Imagine we could change the laws of physics, so that we could make a
material with the following properties: cheap as concrete, and tough
enough to withstand the blast of a supernova. Out of this we could make
walls, safes, locks, armor light enough to coat vehicles
and wear as clothes, envelopes impervious to snooping or
tampering, and a wide variety of other devices to defeat violence
against individuals and their property. The security possible for
individuals in our current physical world would be put to shame.

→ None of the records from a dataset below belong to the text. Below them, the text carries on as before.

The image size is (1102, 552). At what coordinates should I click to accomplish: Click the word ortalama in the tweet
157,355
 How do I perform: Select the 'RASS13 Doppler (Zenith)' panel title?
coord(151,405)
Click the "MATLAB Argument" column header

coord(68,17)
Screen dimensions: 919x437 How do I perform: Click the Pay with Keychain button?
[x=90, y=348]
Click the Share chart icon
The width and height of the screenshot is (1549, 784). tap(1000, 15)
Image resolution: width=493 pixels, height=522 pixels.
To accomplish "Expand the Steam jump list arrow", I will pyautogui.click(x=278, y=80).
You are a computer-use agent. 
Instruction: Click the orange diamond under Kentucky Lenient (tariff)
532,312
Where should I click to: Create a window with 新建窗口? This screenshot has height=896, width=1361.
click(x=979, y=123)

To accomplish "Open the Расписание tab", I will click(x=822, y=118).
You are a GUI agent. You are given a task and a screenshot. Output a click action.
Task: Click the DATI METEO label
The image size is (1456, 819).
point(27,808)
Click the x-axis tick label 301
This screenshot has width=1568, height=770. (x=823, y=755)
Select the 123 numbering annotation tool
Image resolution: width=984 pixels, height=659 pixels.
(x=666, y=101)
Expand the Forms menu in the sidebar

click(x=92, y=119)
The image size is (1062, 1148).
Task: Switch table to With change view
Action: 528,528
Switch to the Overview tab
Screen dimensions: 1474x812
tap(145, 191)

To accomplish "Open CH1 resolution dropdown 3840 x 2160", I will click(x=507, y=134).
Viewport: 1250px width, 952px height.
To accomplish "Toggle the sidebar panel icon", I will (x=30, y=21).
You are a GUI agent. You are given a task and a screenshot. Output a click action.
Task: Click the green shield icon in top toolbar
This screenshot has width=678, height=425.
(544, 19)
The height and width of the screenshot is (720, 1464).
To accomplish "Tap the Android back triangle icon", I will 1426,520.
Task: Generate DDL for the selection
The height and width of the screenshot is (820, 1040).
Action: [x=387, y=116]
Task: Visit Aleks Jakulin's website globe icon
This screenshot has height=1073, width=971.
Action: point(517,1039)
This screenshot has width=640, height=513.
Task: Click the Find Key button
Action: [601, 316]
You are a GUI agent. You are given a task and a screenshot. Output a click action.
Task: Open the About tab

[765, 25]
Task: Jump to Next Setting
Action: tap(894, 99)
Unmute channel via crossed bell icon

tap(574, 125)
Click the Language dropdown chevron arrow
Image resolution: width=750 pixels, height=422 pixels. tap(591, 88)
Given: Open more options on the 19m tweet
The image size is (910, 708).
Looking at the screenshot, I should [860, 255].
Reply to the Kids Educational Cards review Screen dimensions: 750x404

I know of a frontier where these kinds of materials are available.
Specifically, one-way functions, trapdoor one-way functions, and the
other building blocks of cypherspace. Offensive computations could
quite literally consume the energies of supernovae, and still not crack
codes generated by a lowly Intel chip. These codes are currently
available. In the future with quantum cryptography, security against
computers and quantum computers of even infinite energies is possible.

Out of these ultratough materials of cypherspace, we can really
build a Galt's Gulch: heretofore merely a metaphorical
ideal or a hopeless dream about physical security.

There has been a lot of hype about colonizing space, the oceans, and
other physical frontiers. American culture and perhaps even human
instinct equate freedom with the physical frontier. Some government
bureaucracy finds 1% water at a lunar pole and some libertarians,
recalling those old entertaining industrial-era yarns about a dreamy
future on the Moon (a.k.a. heaven), go gaga. I have more water, and
more of almost everything else useful, in my literal backyard!

Supposedly, mere physical distance, the mere increase of a constant
factor in the energy and time needed to get across the oceans
or into space, is supposed to provide some protection from the thieves
and parasites who first steal our livelihoods through taxes, then steal
our very lives by harassing practitioners of advanced medicine. But the
increased cost of a physical barrier is the same for both the offense
and the defense. Such a barrier offers no significant improvement to
those wishing to defend their freedoms. Only a barrier of great
asymmetry, where defense is vastly more efficient than offense, turns
the tides towards freedom. Freedom in cypherspace, first for our
communications, then for our financial transactions, then for the free
flow of research and services from unlocatable medical laboratories.

An extropian evolves beyond the stage of entropic griping or whining
about our current condition of human slavery, and beyond the stage
of participation in the human tribal rituals of political bickering. We
evolve beyond the naive belief that what passes for "politics" in our
public-school-brainwashed and licensed-media-saturated culture
constitutes any sort of effective political action. An extropian
evolves beyond wishful thinking inspired by those entertaining
TV escape fantasy shows. We transform our human desires to conquer the
physical frontier into transhuman action which
conquers the secure frontier of cypherspace. We seize the liberty at
hand! I salute those extropians working on the colonization of
cypherspace, and encourage many others with a knack for computers,
mathematics, law, or business to join in. Ad BlackNet Per Perspera!